The elevator halted and he led Ticknor down the corridor at a fast clip, forcing the linguist to jog a few paces to catch up.

"No one does," the linguist explained. "Humans can only approximate the language; the vocal apparatus is entirely different. It's amazing they can speak ours as well as they do. But from my studies I've deduced that human language, by comparison, is quite crude."

Raeder halted and turned to face the man beside him.

"I'm asking you," he said with exaggerated patience, "do—you—understand—Fibian?"

Ticknor avoided Raeder's eyes, looking down at their shoes, or off to the side.

"Well, as well as anyone in the Commonwealth does," he admitted with a little laugh.

"I'm from the Commonwealth," Peter said tightly. "I don't understand Fibian at all. Can you do better than that?"

"Oh, yes! Now I see what you mean. Yes. In a brute sort of way, certainly I can understand Fibian. But the subtleties of the language . . ."

"So," Raeder said, moving off rapidly, "if we run into a Fibian patrol you'd be able to say, `We come in peace'?"

"Er, yes." Ticknor trotted to catch up to him, his eyes on Raeder's profile. "Is that what we're going to say to them?" the linguist asked.

"Apparently not," Raeder said. "Since you don't speak their language."

"I have a device which I am programming to speak their language." Ticknor's voice was tart, his manner offended.

"Here we are," Raeder said.

He showed the linguist into Larkin's quarters.
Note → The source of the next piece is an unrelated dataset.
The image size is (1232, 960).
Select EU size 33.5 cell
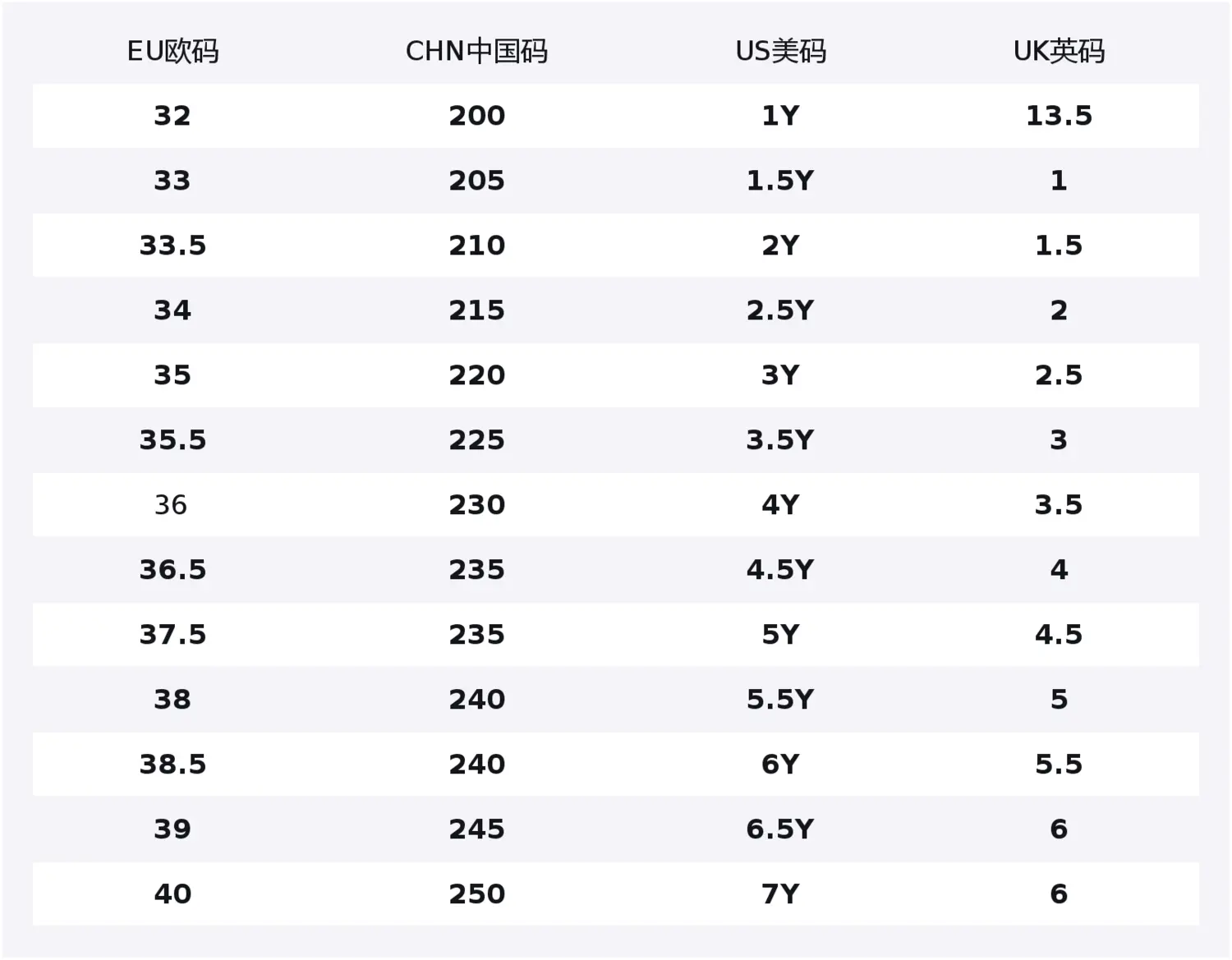[x=172, y=246]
The traitor's cabin had yet to be reassigned and Peter knew Ticknor would require room and privacy in which to work.

"This?" the linguist asked, allowing his bags to drop from his hands in his astonishment. He stood openmouthed, incredulous. "This is a closet! How can you possibly expect me to work in there?"

"Mr. Ticknor, this is an officer's cabin. I am right next door to you and these are the best accommodations on the ship. It's tight, I grant you, but perfectly adequate." He gave the linguist a sidelong look. "You're not claustrophobic, are you?"
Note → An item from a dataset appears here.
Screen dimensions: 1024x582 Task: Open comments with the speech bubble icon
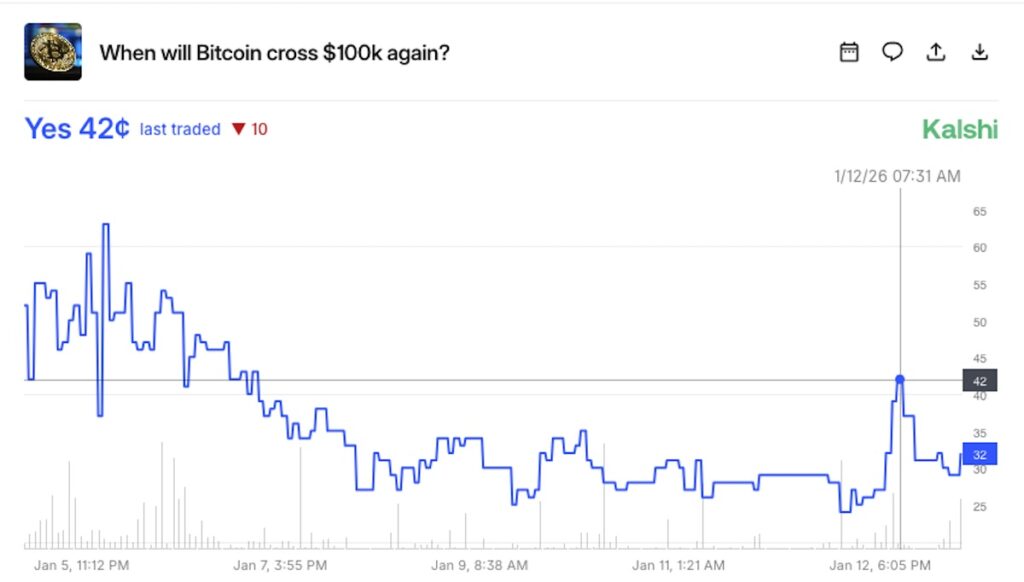click(x=892, y=52)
"No! Having one phobia does not mean that I have all of them! I can't believe you live in a hole like this." He rubbed the back of his neck and shook his head, giving Raeder a dark-eyed glare.

Raeder stepped to the door next to Ticknor's and keyed entry. He stepped aside and gestured welcome to the man beside him.

"Hmmph," was all Ticknor said.

"The food is really quite good, and there's plenty of it. But space is at a premium. You'll get used to it," Raeder said reassuringly.

Ticknor frowned."You're having the rest of my baggage sent to me here?"

"Yes."

"Well," the linguist gestured helplessly, "it won't fit! What am I supposed to do about that?"

"Is everything you've brought directly related to your work?" Raeder asked. Because I've got to get going, buddy, I've got things to do. 

"Yes! The translation device, the special equipment needed to construct it, my library," he said holding up one of the cases.

"Then I'll assign you some lab space, Mr. Ticknor. For now, however, if you don't mind we'll just store your baggage in here. When we've left the station and passed the jump point we'll get you settled."

Before Ticknor could raise the objections Raeder was certain he was marshalling Peter spun on his heel and walked off.

Command is playing merry hell with my manners, he thought. Mom would be very disappointed in me. But then, he'd been under command for years now, and he'd yet to run into someone at the top who wasn't preemptory and rude.

* * *

The paint locker was cramped, but not nearly as small as Paddy's cabin. Which was why he'd brought the three techs he'd smuggled aboard for this high-stakes game here. It came with a table already installed. True, he'd had to snatch some stools from the labs to make it comfortable to play at that table, but he felt that the effort would be worth it. Music played softly in the background from a player at the chief's elbow.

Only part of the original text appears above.